At Fischbeck, in Saxony-Anhalt's district of Stendal, Bundeswehr personnel with military helicopters carrying large sand sacks (pictured above) are still trying to plug a 50-meter wide dike breach.

The gap has channeled floodwaters across a federal highway and towards other towns. Across the Stendal district, some 11,000 residents have been evacuated or warned to leave danger zones.

The water level in Magdeburg, the state's capital, upriver, had dropped half a meter on Tuesday since its peak on Sunday when a key electric substation needed for pumps was nearly inundated. The level on Tuesday was still 13 centimeters higher than the city's previous record in 2002.

Brandenburg's city of Wittenberge is bracing itself for a historic high of 8.2 meters. Its median level is 2.77 meters.

Further north at Dömitz, in Mecklenburg-West Pomerania state, the water is 40 centimeters above its highest recorded level, leaving residents alarmed that dikes could break.

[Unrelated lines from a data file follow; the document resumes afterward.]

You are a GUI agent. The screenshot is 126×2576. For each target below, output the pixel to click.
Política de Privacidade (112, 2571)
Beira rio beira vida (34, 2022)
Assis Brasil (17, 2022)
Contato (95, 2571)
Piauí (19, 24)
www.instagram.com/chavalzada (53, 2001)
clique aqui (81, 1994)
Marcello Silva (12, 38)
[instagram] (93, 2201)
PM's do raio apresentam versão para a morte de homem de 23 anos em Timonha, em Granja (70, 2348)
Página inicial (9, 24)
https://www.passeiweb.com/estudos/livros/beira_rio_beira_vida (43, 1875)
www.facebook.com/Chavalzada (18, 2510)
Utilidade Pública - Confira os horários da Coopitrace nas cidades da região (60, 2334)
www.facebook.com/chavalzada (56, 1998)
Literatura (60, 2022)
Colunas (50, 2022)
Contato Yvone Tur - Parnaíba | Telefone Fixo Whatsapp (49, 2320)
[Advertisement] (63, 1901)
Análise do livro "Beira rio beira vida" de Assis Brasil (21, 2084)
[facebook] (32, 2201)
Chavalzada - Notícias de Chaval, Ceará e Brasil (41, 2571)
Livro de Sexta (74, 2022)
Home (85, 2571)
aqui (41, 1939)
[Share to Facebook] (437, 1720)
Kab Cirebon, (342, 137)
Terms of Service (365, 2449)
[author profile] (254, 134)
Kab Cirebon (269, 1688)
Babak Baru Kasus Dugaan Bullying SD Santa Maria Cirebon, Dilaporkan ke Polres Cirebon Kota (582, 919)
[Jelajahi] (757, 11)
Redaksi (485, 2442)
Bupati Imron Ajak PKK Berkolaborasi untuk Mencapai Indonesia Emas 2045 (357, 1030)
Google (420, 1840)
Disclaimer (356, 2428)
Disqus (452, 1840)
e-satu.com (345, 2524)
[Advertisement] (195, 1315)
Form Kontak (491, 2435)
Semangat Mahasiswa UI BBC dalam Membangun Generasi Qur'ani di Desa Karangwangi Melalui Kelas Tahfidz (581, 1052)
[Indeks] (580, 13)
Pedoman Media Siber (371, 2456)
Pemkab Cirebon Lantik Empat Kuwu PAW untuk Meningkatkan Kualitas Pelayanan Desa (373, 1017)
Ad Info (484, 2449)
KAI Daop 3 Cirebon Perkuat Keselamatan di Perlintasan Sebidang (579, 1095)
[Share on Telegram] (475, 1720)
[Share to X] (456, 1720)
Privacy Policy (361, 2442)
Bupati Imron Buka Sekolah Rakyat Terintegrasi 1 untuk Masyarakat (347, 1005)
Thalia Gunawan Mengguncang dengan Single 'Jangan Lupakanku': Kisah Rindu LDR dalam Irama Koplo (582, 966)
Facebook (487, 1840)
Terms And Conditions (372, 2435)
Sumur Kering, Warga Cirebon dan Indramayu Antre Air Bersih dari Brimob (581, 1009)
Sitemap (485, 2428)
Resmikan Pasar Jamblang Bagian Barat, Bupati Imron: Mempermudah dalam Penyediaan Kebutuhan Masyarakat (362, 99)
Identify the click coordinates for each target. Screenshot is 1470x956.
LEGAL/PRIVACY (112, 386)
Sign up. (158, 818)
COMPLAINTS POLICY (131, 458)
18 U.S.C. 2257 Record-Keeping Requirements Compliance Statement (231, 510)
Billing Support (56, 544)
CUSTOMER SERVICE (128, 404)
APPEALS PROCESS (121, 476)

At Hitzzacker and Schnackenburg, in Lower Saxony state, the Elbe is flowing at levels half-a-meter higher than any previous measurements, according to the state's environmental ministry in Hanover.

Inland shipping left idle

Germany's BDB inland waterway shipping federation says cargo traffic was halted days ago on the Elbe, the Main and the Danube. It could take up to 14 days for masses of fluvial shingle and floating flood debris such as tree stumps to be removed before waterways can be declared reopened, it said.

For each inland ship left idle, the average daily cost was 1,500 euros, said the BDB. Losses already ran into the millions of euros. Especially hard hit were small, family shipping operators.